Optimized Multipinhole Design for Mouse Imaging

The aim of this study was to enhance high-sensitivity imaging of a limited field of view in mice using multipinhole collimators on a dual head clinical gamma camera. A fast analytical method was used to predict the contrast-to-noise ratio (CNR) in many points of a homogeneous cylinder for a large number of pinhole collimator designs with modest overlap. The design providing the best overall CNR, a configuration with 7 pinholes, was selected. Next, the pinhole pattern was made slightly irregular to reduce multiplexing artifacts. Two identical, but mirrored 7-pinhole plates were manufactured. In addition, the calibration procedure was refined to cope with small deviations of the camera from circular motion. First, the new plates were tested by reconstructing a simulated homogeneous cylinder measurement. Second, a Jaszczak phantom filled with 37 MBq ^99mTc was imaged on a dual head gamma camera, equipped with the new pinhole collimators.

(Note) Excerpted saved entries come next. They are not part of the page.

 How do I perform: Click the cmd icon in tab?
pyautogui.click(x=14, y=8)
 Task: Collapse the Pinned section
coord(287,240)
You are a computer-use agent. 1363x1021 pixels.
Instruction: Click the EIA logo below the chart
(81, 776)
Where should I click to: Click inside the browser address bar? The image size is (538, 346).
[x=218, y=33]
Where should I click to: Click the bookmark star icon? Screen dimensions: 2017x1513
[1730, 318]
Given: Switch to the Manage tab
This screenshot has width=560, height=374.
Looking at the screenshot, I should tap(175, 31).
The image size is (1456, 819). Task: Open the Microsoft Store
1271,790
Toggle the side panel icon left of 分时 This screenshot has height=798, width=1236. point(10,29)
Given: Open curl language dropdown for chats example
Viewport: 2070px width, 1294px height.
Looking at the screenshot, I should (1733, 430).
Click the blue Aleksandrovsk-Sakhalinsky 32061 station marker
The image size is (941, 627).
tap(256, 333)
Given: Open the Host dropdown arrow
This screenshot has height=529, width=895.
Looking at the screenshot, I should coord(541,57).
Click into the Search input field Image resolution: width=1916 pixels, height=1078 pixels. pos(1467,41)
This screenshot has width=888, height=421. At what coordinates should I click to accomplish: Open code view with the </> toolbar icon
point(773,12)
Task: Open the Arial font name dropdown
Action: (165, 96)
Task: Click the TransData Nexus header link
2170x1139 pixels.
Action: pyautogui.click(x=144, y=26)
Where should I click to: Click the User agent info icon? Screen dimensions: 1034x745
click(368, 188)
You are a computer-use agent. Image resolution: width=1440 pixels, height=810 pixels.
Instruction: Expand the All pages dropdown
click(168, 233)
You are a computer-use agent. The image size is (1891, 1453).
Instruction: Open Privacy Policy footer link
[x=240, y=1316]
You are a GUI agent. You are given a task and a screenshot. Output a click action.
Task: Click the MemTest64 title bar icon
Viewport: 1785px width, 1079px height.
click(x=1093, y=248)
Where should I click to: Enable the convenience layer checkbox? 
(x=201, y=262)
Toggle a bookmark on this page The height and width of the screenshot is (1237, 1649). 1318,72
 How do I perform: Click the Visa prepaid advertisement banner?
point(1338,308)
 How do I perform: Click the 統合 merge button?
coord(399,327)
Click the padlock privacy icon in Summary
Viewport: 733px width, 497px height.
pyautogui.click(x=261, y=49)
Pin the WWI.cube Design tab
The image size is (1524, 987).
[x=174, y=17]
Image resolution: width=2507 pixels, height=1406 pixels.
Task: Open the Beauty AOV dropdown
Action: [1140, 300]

The image quality before and after refined calibration was compared for both heads, reconstructed separately and together. Next, 20 short scans of the same phantom were performed with single and multipinhole collimation to investigate the noise improvement of the new design. Finally, two normal mice were scanned using the new multipinhole designs to illustrate the reachable image quality of abdomen and thyroid imaging. The simulation study indicated that the irregular patterns suppress most multiplexing artifacts. Using body support information strongly reduces the remaining multiplexing artifacts. Refined calibration improved the spatial resolution. Depending on the location in the phantom, the CNR increased with a factor of 1 to 2.5 using the new instead of a single pinhole design. The first proof of principle scans and reconstructions were successful, allowing the release of the new plates and software for preclinical studies in mice.